Breaking Through | 5 Questions with TV Priest

After the lengthy pursuit of 'real jobs' and 'real life' ultimately didn't deliver, this new London four-piece decided to channel their exhaustion into a propulsive, polished post-punk mosaic that's carefully and consciously melodic.
Posted: 27 August 2020 Words: Tom Curtis-Horsfall

FFO: Protomartyr, Preoccupations, Ought

Despite only releasing a handful of tracks and having only played one live show together as TV Priest, this new London four-piece's frenetic yet considered post-punk has been cultivating for some years.

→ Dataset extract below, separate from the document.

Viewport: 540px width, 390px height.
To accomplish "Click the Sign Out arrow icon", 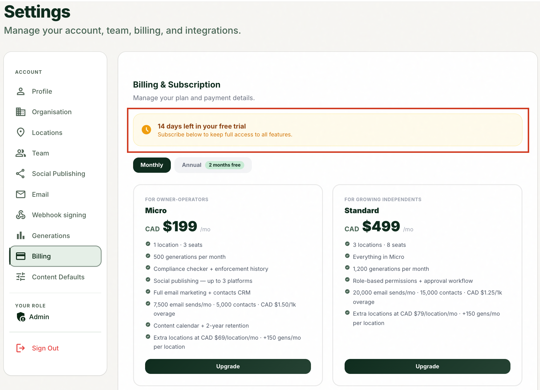I will [x=20, y=348].
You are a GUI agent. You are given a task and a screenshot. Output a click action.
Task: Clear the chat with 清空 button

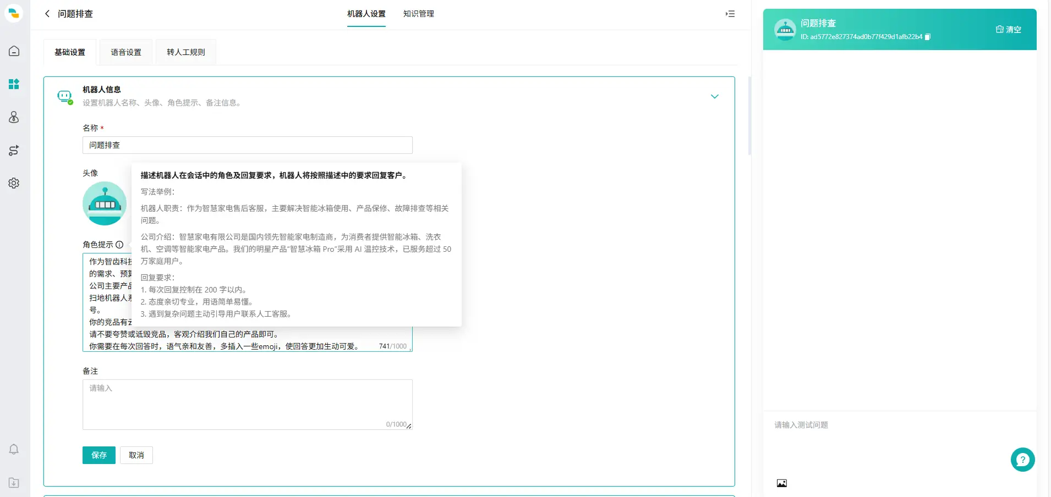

After the lengthy pursuit of 'real jobs' and 'real life' ultimately didn't deliver, the subsequent exhaustion coupled with the void of a creative output resulted in TV Priest. 

Clearly, The Fall's snarky, what-I-say-goes approach and the drawling delivery of The Stranglers have both proved influential, as the four-piece make a real racket, but carefully and consciously ensure their propulsive and polished post-punk mosaic is concurrently melodic. 

And much like the aforementioned icons, they back themselves; the band's first two singles 'Runner Up' and 'House Of York' have been totally omitted from their debut album Uppers out via Hand in Hive later this year. A ballsy move, but retaining their autonomy is at the band's core, self-producing their entire output in bassist Nic Smith's homemade Hackney Wick studio alongside their visual assets and artworks. 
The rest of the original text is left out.